Rain Harvesting Quick Facts
As I write this blog post, I'm hunkered down at a coffee shop next to a window, watching the April Showers come down. While the rain will help those tulips bloom, there is even a better way to make use of the rain. Collect it and reuse it!
Here are some rain harvesting quick facts:
- Rain harvesting has been done since as far back as 850 BC. Historically, the people of Ancient Rome and Ancient Egypt collected rain in all sorts of ways, such as aqueducts.
- In some parts of the world, harvesting rain is not legal -- including states such as Colorado, Utah, and Washington. (Or at least it wasn't until recently) Before installing a rain collection system, be sure to check with local laws to make sure it's legal where you live.
- You will save money. Rainwater is obviously free, so you will save money on your water bill. The only cost is purchasing the rain barrel.
- If you want to save even more money, you can make your own rain barrel inexpensively. (Here's a video on constructing an inexpensive rain barrel)

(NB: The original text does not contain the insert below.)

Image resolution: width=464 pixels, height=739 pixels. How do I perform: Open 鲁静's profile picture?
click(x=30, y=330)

- Rain collection reduces flooding and erosion of stormwater drains.
- Rainwater is great for watering plants, but there are other non-potable uses for rainwater. You can wash your car, fill your pool, and wash your pooch.
- You can use it in your washing machine! Rainwater is good for laundry because it is soft water, which means you can use less detergent.

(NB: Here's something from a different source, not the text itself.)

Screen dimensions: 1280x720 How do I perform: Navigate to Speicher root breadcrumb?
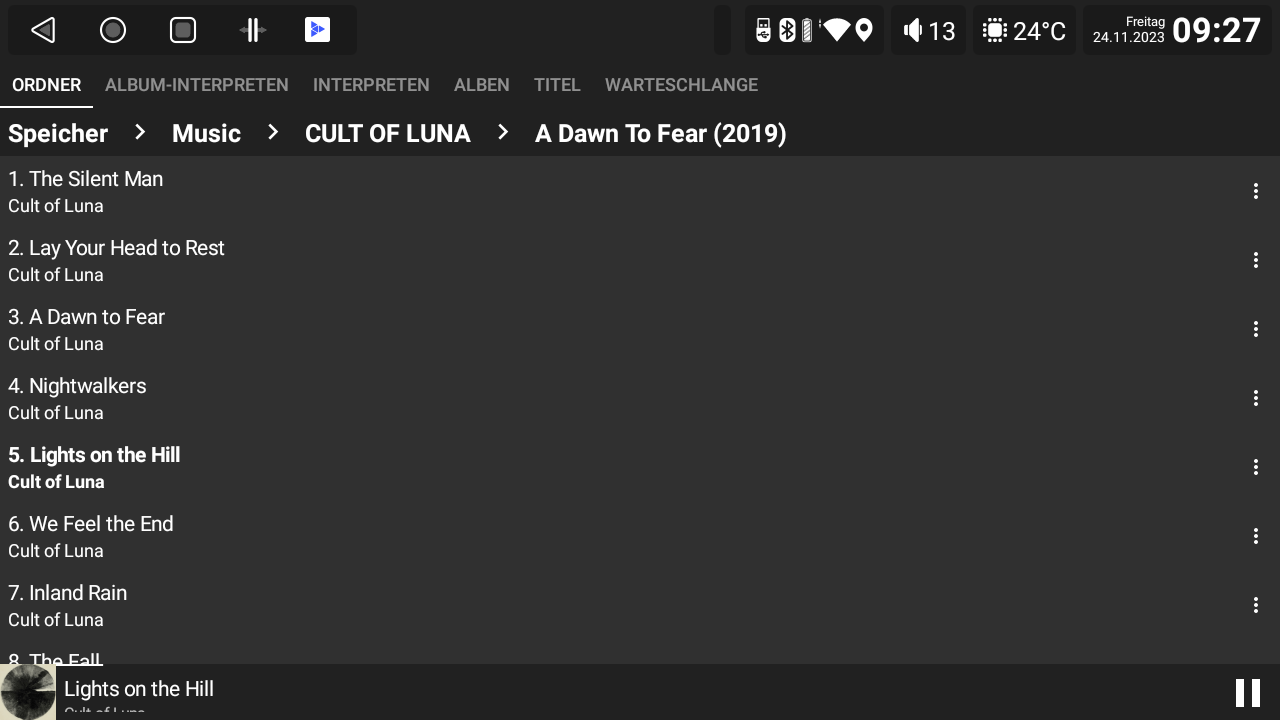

- If you're looking to get your home LEED certified, a rain collection system can help! Read more about LEED points and rain collecting.
- You can save even more water by using rainwater in a drip irrigation system.
- Lower your carbon footprint. Lessening your reliance on tap water reduces the need for tanker trucks, water processing plants, and water treatment chemicals. Those systems are important for potable (drinking) water, but unnecessary for watering your garden and other non-potable uses.